To this day, many of them recount to me the positive impact that pledge had on their personal and professional lives.
So what, who cares…right? WRONG!!
America’s Founding Fathers, together with several other key players of their time, made a pledge to themselves and each other that structured the democratic government of the United States and left a legacy that has shaped the world.
Following the end of the Civil War, in his Gettysburg Address, Abraham Lincoln pledged to all citizens ‘that this nation, under God, shall have a new birth of freedom, and that government of the people, by the people, for the people, shall not perish from the earth.’

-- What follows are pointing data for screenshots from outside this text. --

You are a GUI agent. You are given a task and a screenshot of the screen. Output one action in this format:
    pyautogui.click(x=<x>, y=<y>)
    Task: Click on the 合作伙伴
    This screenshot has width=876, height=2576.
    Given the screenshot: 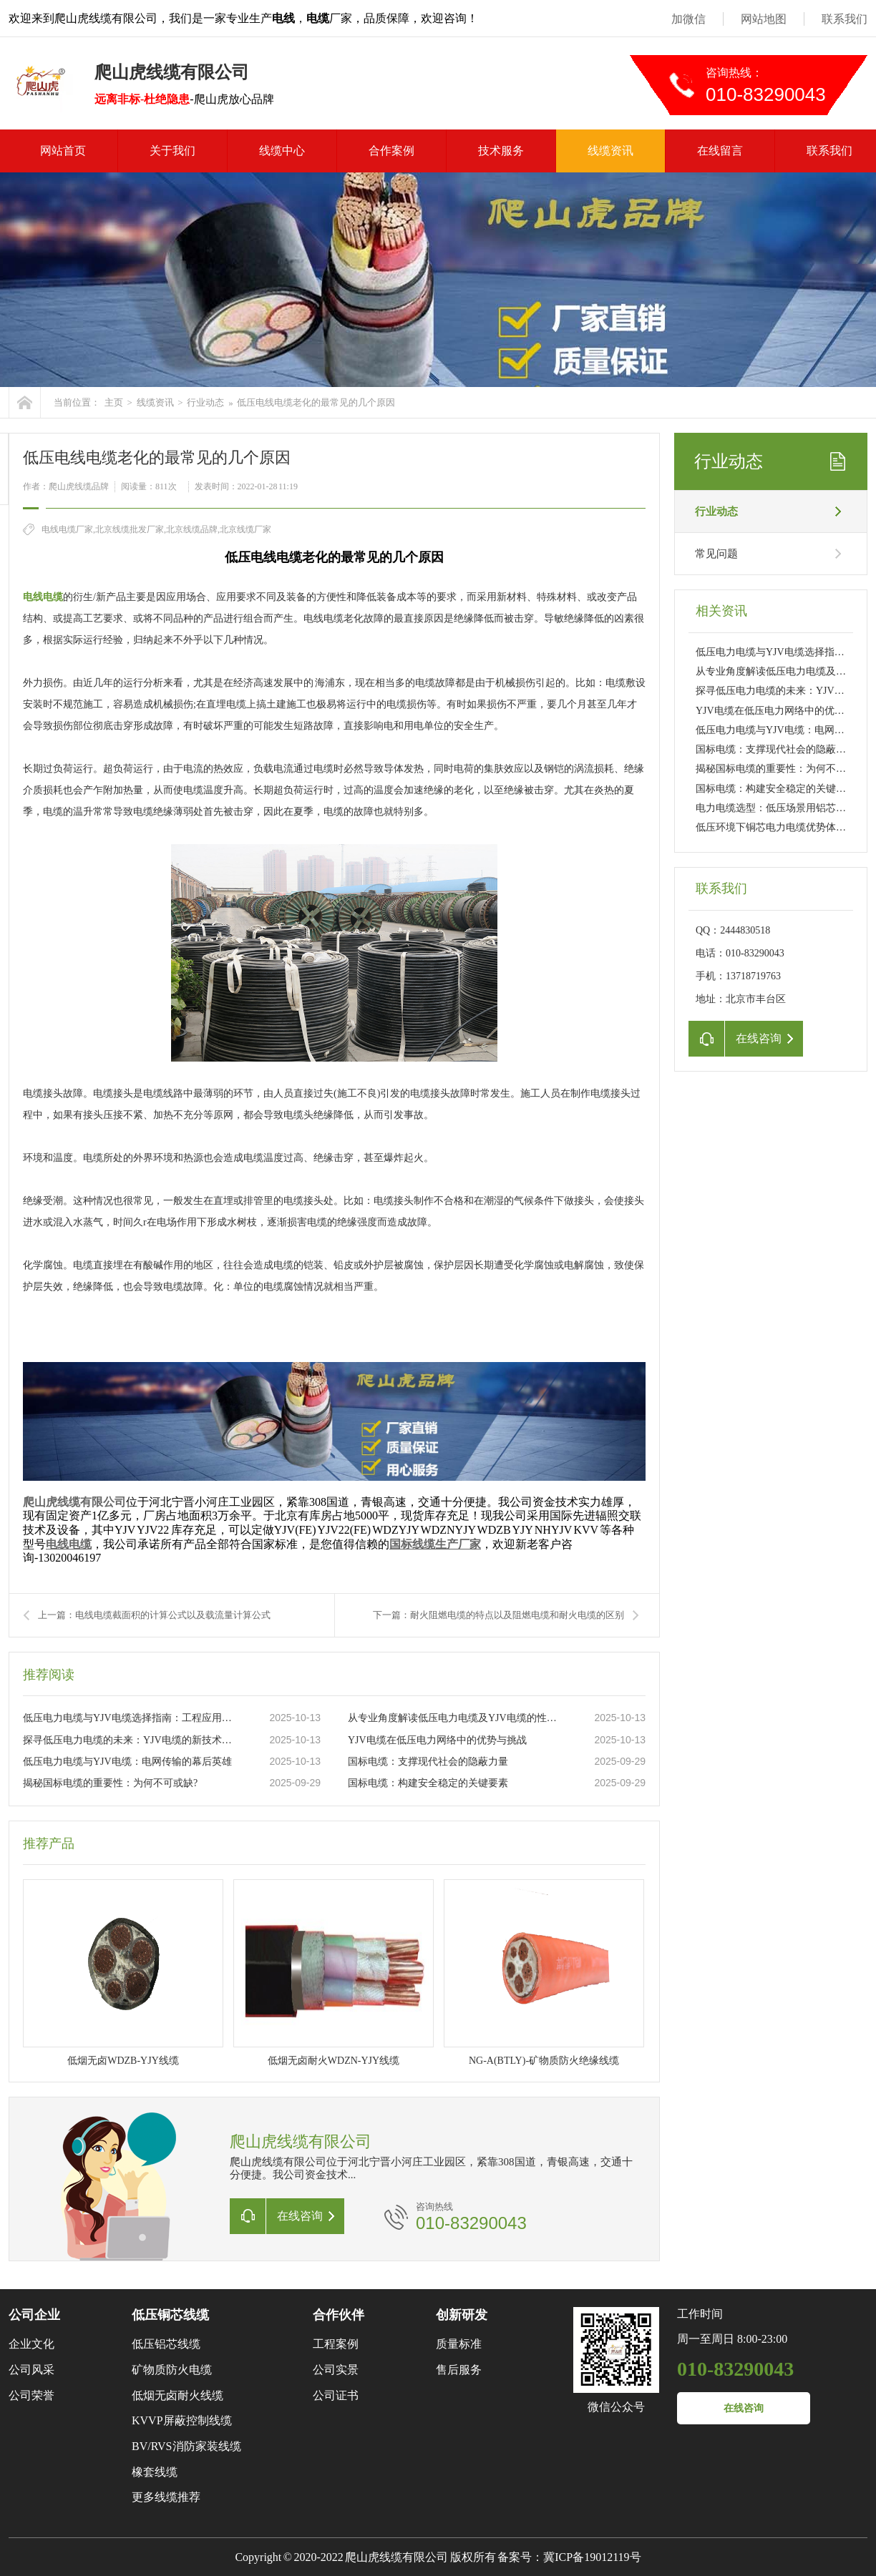 What is the action you would take?
    pyautogui.click(x=338, y=2315)
    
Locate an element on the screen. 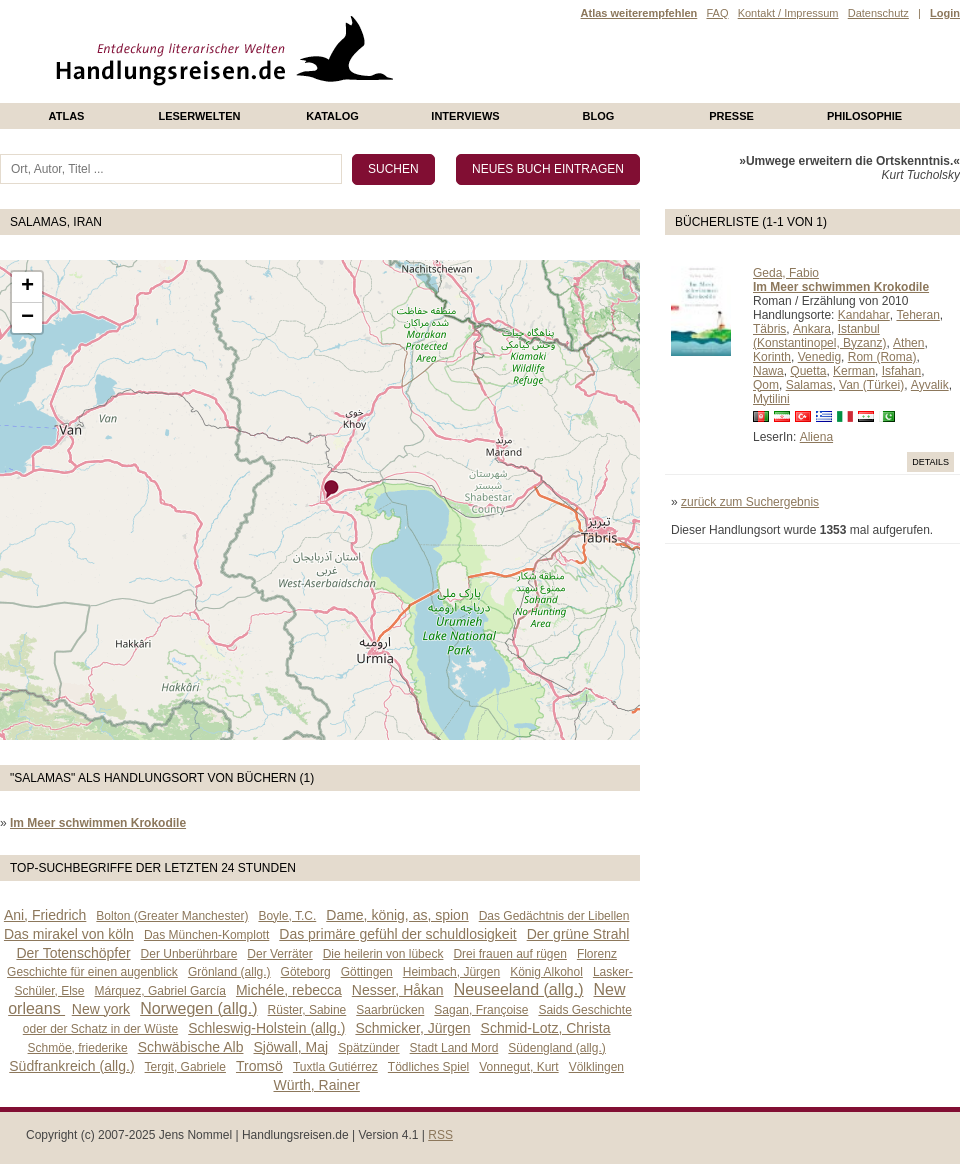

Martin Luther King, Jr. pledged to peacefully change the status of blacks and other disadvantaged Americans with his actions and deeds, proclaiming that ‘Injustice anywhere is a threat to justice everywhere.’
‘…building the proud tradition…that I am bound to uphold. In the worst of conditions, the legacy of my teammates steadies my resolve and silently guides my every deed.’
Character does matter, now more than ever. Every day, we’re confronted with acts and examples of individual and group actions at all levels in the public and private sector that are confrontative, demeaning, polarizing…and meaningless if we’re to survive as a great nation upholding democracy and defending freedom with a government of the people, by the people, and for the people.
Maybe we could all use a shot of Ethos…and live by it. Here’s one for consideration, modified from the Preamble of the United States Constitution:
‘We the people of the United States, in order to retain and maintain a more perfect Union, shall re-establish Justice, re-insure domestic Tranquility, and once again promote the general Welfare, and secure the Blessings of Liberty to ourselves and our Posterity, in order to protect and preserve the Constitution of the United States of America and our great way of life. In so doing, we’ll strive to be impeccable with our word, and always do our best in the interests of all, personifying a steady resolve, humility and a shared vision that brings and keeps us together in unity and purpose, now and forever.’